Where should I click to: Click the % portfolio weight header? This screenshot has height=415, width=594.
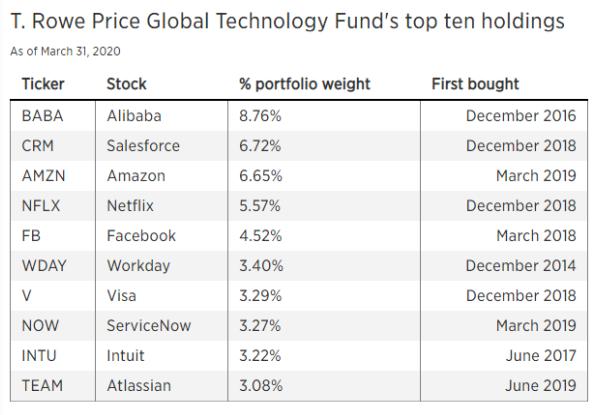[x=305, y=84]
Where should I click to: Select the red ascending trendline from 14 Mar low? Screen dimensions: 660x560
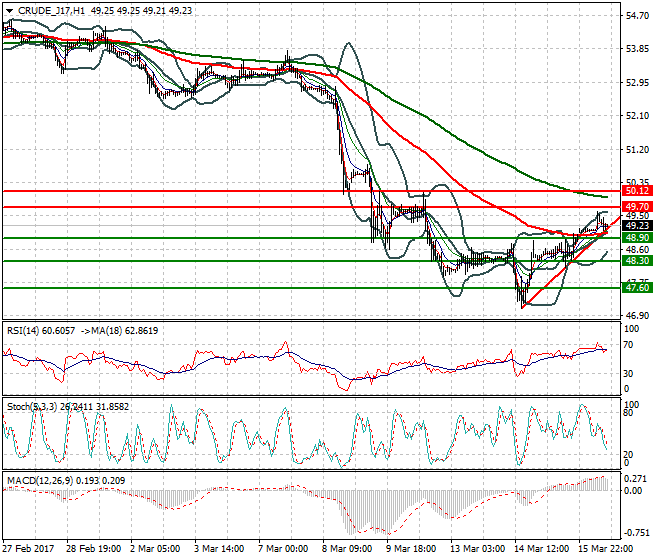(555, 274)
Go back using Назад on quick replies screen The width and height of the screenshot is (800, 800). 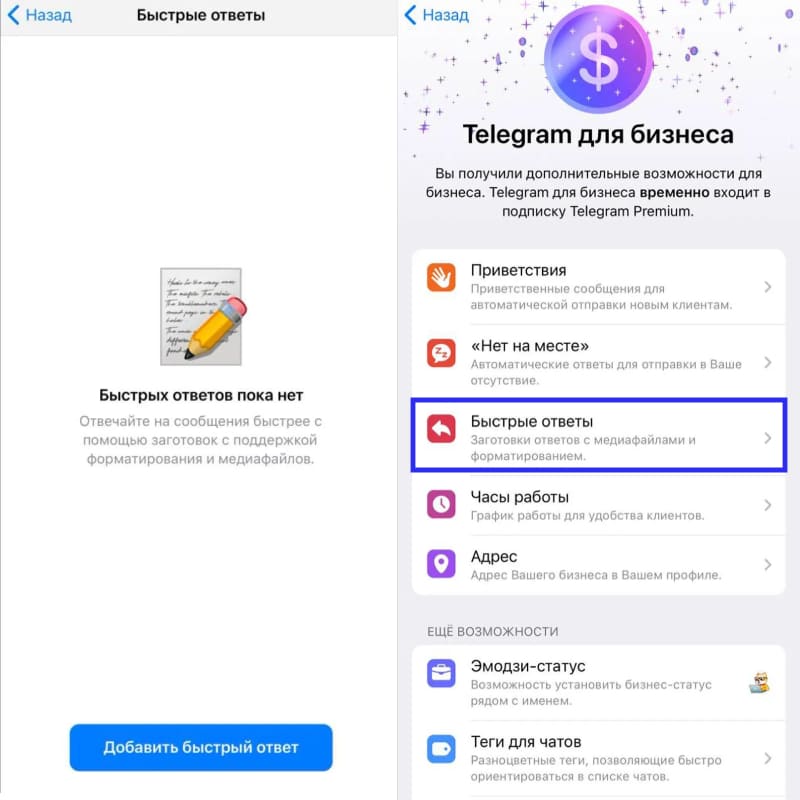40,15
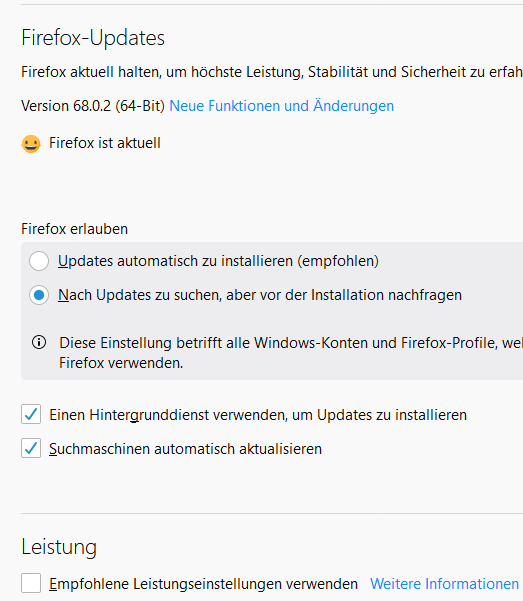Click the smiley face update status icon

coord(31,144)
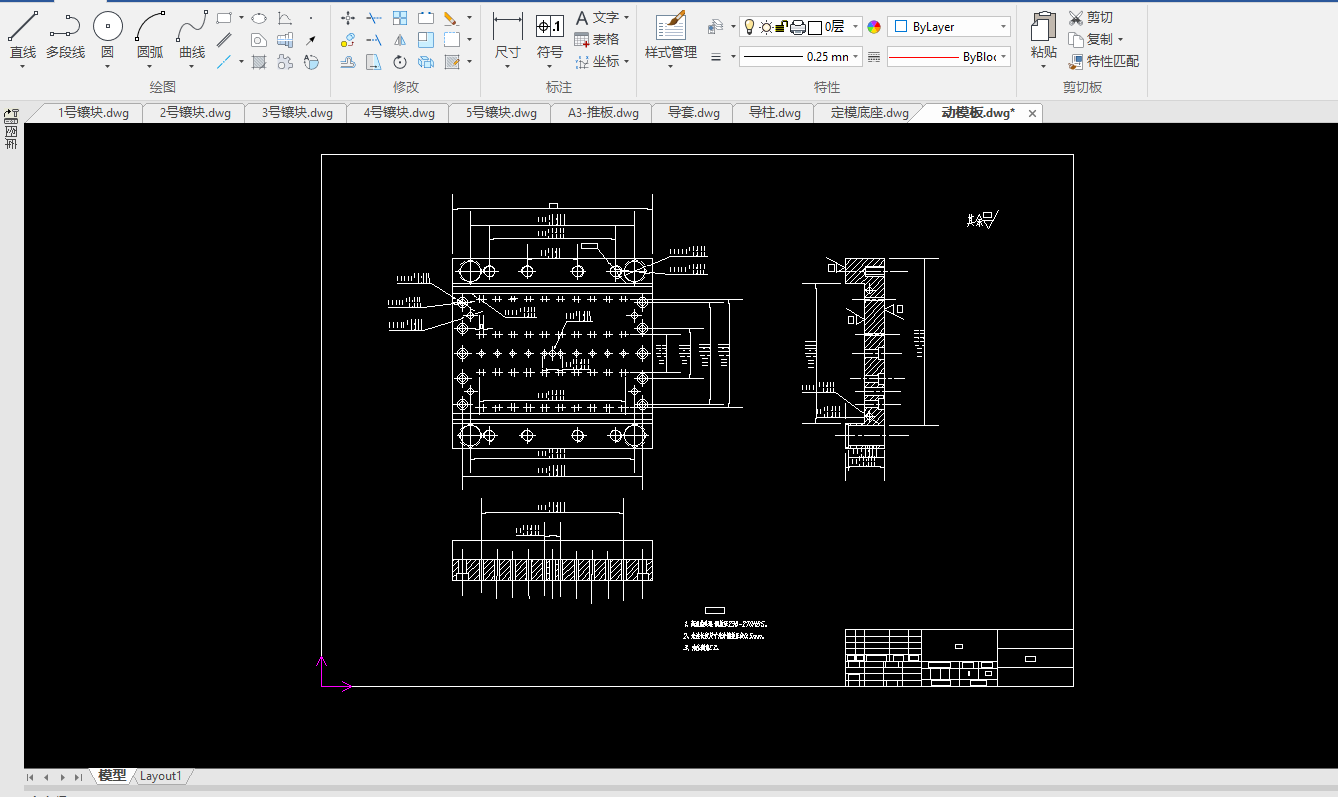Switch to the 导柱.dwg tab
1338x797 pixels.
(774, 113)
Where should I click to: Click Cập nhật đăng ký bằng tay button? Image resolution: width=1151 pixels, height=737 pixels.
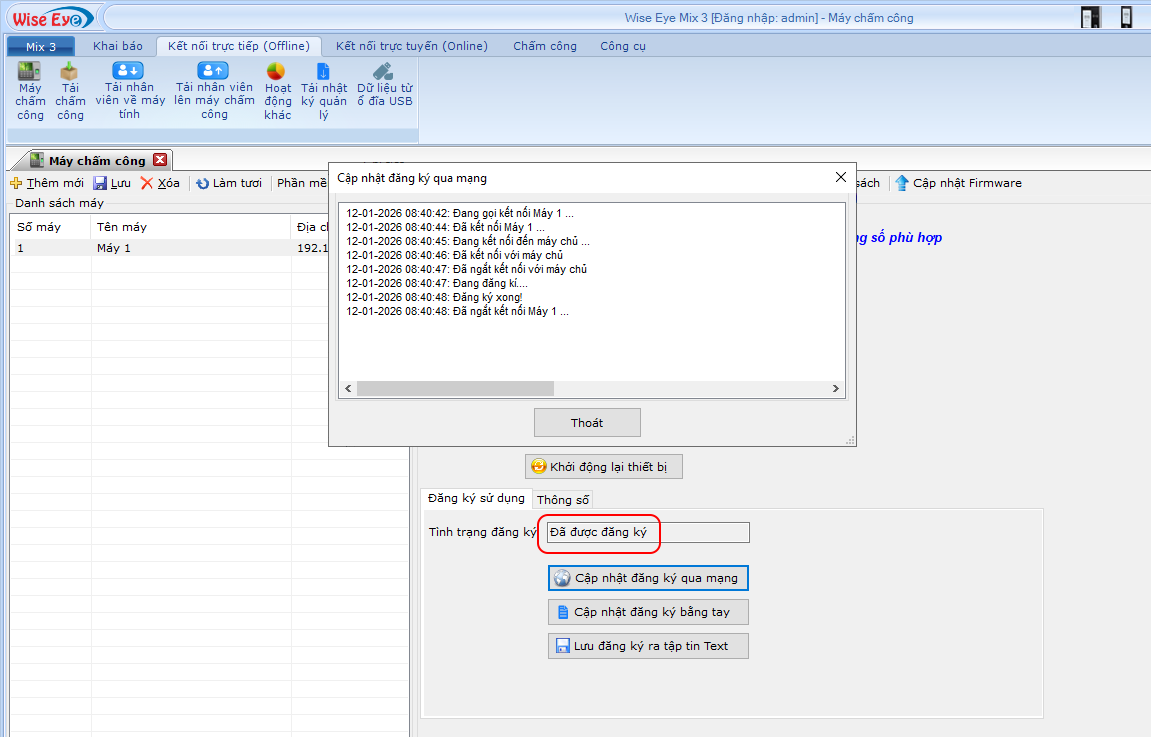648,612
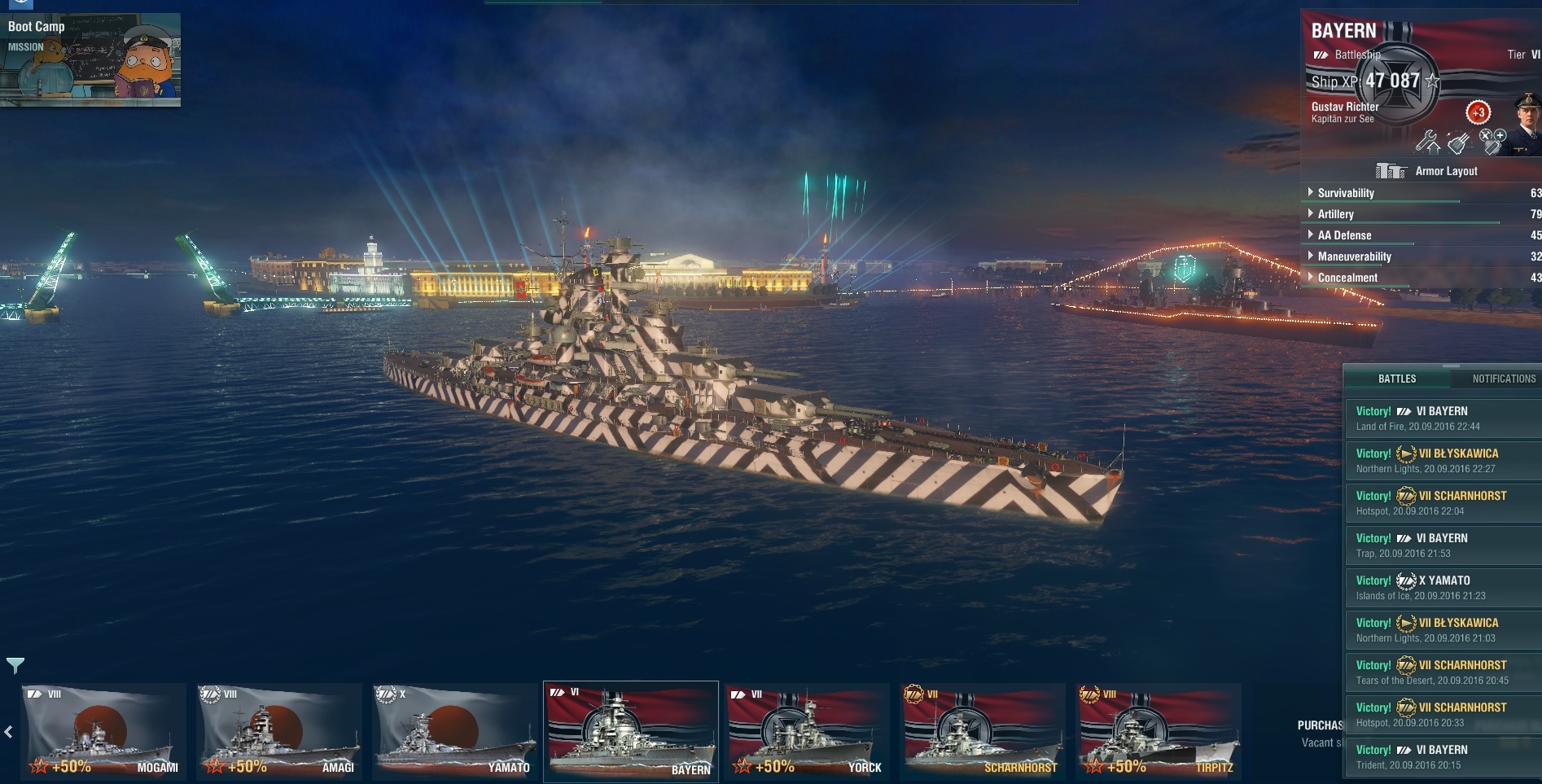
++++++++++
What you have to do.
Make an exact copy of the lines above, starting at the line that contains "Where should I click to: Click Cập" and running through the final line of the entries. Omit the pictures.

Solution to the problem.
Where should I click to: Click Cập nhật đăng ký bằng tay button? Image resolution: width=1151 pixels, height=737 pixels.
648,612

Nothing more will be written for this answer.